Experimental mobility of sulfides along hydrothermal gradients
1990
High mobility of the metals Fe, Zn, Pb, and Cu but not Ag and Mo has been demonstrated in hydrothermal transport experiments involving mixtures of the metal sulfides as nutrients in 1-m KCl solutions, with pH values buffered by K feldspar q- mica q- quartz, at temperatures up to 450 degrees C, and temperature gradients of 4.6 degrees to 9.6 degrees C/cm.

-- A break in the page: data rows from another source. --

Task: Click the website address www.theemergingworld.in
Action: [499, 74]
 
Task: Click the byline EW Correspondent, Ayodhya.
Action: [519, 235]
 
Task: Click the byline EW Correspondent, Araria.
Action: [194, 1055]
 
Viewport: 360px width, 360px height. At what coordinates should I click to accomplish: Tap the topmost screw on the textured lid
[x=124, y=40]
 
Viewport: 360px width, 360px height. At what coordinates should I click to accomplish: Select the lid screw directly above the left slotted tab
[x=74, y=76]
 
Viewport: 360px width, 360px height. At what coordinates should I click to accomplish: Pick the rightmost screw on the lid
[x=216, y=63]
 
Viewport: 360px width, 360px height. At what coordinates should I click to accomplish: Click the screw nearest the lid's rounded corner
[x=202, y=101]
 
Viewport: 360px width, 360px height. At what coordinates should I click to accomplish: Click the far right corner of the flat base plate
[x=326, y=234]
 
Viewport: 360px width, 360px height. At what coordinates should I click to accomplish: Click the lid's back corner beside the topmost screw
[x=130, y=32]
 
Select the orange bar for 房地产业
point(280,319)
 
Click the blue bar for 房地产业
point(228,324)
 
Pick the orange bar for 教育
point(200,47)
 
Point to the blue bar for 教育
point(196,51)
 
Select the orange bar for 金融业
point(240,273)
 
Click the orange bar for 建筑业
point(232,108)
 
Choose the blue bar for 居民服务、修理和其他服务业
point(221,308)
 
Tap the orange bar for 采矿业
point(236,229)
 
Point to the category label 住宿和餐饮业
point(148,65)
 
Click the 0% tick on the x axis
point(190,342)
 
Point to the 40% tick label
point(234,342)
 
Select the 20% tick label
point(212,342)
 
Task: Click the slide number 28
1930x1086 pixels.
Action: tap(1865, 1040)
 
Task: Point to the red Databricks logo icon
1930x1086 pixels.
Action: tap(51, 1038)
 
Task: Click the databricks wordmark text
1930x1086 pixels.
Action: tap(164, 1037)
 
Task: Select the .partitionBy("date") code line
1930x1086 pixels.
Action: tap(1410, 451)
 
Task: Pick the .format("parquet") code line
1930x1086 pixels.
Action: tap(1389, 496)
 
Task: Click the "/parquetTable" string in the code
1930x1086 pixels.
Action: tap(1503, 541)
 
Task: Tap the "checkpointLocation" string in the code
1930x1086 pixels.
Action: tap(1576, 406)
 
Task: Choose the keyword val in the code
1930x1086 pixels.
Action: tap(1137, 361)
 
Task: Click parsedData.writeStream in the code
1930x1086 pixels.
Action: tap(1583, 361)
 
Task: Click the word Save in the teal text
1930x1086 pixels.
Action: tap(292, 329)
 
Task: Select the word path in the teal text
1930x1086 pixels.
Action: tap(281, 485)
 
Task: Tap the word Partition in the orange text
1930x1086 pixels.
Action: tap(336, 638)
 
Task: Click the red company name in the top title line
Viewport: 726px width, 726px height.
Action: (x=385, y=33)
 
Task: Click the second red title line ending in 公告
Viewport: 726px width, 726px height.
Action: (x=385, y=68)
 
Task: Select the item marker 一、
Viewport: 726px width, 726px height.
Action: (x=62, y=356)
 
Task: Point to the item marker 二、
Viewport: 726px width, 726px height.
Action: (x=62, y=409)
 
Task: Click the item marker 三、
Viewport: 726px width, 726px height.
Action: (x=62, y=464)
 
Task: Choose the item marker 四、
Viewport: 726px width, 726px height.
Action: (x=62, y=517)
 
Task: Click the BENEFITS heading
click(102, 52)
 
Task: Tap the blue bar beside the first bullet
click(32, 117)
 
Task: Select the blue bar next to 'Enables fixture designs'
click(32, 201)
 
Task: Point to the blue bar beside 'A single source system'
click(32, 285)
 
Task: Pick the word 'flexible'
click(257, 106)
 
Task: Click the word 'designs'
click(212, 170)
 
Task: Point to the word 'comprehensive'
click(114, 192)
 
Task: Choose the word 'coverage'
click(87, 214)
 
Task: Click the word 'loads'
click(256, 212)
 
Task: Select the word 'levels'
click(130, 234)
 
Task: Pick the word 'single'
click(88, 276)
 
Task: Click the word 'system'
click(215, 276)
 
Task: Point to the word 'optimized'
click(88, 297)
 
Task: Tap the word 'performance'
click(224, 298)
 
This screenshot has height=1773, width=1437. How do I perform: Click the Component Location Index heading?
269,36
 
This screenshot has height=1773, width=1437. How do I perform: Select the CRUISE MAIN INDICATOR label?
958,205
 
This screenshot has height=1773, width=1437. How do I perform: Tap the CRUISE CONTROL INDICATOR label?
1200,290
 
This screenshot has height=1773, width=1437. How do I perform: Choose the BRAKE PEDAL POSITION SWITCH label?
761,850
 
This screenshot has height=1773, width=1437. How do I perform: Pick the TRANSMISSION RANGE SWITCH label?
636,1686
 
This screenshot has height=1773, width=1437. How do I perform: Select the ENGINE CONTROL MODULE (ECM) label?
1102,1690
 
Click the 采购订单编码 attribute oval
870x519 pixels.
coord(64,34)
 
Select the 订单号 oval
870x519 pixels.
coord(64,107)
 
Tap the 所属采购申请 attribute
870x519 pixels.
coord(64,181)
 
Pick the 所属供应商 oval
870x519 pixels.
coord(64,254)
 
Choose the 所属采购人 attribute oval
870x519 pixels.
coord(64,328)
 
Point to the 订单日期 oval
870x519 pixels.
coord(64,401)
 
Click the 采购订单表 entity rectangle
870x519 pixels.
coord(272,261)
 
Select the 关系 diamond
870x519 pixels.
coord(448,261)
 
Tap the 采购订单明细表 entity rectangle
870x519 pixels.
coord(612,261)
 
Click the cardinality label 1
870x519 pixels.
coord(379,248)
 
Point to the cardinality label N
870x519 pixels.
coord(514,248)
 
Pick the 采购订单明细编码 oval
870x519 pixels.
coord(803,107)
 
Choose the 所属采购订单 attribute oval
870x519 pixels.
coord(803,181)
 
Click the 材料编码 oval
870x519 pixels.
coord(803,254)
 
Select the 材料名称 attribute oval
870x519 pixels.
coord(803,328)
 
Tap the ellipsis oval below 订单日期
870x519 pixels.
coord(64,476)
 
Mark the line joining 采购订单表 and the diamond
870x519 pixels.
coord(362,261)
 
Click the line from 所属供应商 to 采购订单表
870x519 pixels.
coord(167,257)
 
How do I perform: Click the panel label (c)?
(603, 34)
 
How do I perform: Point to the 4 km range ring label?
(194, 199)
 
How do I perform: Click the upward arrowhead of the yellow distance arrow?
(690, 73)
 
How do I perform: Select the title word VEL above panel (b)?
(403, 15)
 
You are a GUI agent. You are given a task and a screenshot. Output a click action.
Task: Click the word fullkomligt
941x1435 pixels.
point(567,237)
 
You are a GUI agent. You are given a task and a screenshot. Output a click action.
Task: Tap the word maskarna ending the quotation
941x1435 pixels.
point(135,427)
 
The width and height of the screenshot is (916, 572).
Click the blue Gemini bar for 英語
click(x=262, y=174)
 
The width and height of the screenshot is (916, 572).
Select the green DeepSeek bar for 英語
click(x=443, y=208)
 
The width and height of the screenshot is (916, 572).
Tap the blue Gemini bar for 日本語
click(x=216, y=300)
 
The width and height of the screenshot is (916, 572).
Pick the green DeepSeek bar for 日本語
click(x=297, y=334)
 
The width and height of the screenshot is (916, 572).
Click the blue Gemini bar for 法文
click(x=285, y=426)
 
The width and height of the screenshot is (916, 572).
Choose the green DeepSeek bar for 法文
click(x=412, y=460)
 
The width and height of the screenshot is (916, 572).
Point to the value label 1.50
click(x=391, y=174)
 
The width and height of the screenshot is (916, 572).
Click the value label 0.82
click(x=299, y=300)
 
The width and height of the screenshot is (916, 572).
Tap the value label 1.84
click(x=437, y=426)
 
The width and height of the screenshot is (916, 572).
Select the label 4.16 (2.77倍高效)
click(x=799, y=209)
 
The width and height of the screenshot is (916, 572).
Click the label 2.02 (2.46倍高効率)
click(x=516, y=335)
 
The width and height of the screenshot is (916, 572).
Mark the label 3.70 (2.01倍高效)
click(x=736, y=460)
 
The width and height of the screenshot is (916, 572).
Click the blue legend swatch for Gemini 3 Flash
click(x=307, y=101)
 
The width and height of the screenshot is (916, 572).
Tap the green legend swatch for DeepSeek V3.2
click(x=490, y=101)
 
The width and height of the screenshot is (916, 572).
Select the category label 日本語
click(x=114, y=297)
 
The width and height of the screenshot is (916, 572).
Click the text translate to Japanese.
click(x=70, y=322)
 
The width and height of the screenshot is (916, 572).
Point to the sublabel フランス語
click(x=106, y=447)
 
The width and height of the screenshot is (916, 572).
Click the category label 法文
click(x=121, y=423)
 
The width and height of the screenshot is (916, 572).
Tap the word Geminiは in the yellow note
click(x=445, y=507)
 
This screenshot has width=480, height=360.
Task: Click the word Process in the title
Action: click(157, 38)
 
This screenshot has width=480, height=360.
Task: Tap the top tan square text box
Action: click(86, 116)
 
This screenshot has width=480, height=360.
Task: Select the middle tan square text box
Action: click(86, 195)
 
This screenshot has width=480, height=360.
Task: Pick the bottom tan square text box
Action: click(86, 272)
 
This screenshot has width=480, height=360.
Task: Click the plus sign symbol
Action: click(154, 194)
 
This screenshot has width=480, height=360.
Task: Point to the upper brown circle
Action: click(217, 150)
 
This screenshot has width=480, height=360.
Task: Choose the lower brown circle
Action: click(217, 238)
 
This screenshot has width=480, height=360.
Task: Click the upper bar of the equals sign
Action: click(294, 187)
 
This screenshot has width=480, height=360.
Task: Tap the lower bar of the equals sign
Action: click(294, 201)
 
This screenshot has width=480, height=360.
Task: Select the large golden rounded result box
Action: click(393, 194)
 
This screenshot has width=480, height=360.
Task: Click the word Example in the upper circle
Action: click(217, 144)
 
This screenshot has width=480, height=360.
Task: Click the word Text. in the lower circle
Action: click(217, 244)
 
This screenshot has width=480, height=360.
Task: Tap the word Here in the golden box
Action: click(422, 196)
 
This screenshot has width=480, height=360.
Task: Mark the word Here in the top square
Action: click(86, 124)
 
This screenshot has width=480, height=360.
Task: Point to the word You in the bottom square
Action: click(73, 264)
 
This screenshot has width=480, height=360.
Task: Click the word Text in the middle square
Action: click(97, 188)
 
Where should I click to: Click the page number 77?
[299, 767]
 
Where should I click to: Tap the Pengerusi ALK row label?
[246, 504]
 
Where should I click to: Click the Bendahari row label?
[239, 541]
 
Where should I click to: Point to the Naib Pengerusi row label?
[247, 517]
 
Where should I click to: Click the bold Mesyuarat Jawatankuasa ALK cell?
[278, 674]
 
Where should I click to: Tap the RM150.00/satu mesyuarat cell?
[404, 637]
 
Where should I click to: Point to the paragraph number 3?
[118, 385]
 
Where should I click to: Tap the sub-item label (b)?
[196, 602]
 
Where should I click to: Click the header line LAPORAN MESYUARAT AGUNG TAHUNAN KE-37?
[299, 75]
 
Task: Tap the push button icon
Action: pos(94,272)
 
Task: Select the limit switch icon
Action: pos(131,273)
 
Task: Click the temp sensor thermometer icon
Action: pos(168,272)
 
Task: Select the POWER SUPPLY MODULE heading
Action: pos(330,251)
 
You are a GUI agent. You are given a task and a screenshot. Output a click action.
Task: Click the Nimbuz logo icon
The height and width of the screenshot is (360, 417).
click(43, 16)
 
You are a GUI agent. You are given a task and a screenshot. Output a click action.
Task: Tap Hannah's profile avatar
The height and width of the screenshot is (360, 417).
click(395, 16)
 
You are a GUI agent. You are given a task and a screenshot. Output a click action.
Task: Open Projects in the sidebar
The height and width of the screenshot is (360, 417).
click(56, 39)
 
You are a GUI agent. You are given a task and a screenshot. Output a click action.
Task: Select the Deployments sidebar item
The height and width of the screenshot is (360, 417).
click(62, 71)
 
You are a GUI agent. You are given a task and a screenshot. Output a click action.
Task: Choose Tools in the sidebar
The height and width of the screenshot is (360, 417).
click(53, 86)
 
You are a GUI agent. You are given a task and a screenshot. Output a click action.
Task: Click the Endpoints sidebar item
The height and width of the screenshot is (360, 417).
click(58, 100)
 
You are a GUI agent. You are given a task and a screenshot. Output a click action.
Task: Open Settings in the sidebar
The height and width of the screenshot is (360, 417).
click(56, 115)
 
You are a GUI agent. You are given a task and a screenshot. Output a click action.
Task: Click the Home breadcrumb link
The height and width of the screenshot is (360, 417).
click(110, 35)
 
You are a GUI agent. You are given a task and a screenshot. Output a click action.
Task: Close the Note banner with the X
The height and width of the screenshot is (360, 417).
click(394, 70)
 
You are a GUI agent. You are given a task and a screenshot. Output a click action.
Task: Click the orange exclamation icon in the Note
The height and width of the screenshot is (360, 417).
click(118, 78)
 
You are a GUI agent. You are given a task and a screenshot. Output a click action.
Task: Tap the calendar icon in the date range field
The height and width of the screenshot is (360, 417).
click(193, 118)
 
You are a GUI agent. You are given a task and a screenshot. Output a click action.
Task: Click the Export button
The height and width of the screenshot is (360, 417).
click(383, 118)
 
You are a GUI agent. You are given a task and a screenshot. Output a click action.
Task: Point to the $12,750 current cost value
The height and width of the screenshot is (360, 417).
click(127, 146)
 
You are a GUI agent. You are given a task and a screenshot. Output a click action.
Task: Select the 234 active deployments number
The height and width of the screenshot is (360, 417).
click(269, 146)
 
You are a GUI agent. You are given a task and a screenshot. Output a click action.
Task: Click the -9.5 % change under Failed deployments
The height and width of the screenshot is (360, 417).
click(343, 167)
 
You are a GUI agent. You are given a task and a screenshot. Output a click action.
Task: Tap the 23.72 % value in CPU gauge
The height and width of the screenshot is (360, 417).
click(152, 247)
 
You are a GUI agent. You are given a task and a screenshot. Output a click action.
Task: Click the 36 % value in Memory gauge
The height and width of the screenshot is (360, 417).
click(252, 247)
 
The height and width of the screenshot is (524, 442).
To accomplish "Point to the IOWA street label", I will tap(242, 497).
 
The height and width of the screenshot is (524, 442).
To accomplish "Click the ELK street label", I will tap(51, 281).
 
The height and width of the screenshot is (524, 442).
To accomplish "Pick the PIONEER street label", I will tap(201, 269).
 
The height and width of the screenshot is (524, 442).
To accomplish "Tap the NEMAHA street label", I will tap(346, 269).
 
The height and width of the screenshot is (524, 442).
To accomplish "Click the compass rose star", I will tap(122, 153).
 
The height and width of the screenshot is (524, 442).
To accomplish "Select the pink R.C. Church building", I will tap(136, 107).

Strong chloride complexing controls the solubility and transport of the mobile metals in these experiments. Up to 4 g of sulfide dissolution and transport was achieved during convection-driven experimental runs of 12 to 19 days duration, but despite doubled temperature gradients, a maximum of 0.4 g of sulfide dissolution and negligible sulfide transport occurred during 20 to 30 days, in diffusion-driven experiments. Replacement textures in the nutrient sulfides at the hottest end of the reaction vessel were conspicuous among chalcopyrite, galena, pyrrhotite, Ag 2 S, and to a lesser extent, sphalerite. Neither dissolution nor replacement was evident in nutrient molybdenite. Dominant replacing phases (less soluble) were two compositional varieties of intermediate solid solution (iss) of the Cu-Fe-S system, Ag 2 S, galena, native copper, and very minor silver.Well-defined parageneses of (1) early galena, sphalerite, and minor pyrrhotite, (2) intermediate-stage pyrrhotite, sphalerite, and galena + pyrite, and (3) late-stage intermediate solid solution + fayalite were precipitated as mineral crusts at the cool end of the reaction vessel. Late-stage intermediate solid solution replaced early sphalerite in these crusts with textures analogous to chalcopyrite disease. The paragenesis of precipitated sulfides is due to differing mobilities of the metals from the nutrient sulfides at the hot end of the vessel to the warm site of deposition. Their mobilities depend upon differing stabilities of the chloride complexes of Pb, Zn, Fe, and Cu and their levels of saturation throughout the vessel. The immobility of Mo and Ag in these experiments shows that they do not form important chloride complexes in these solutions.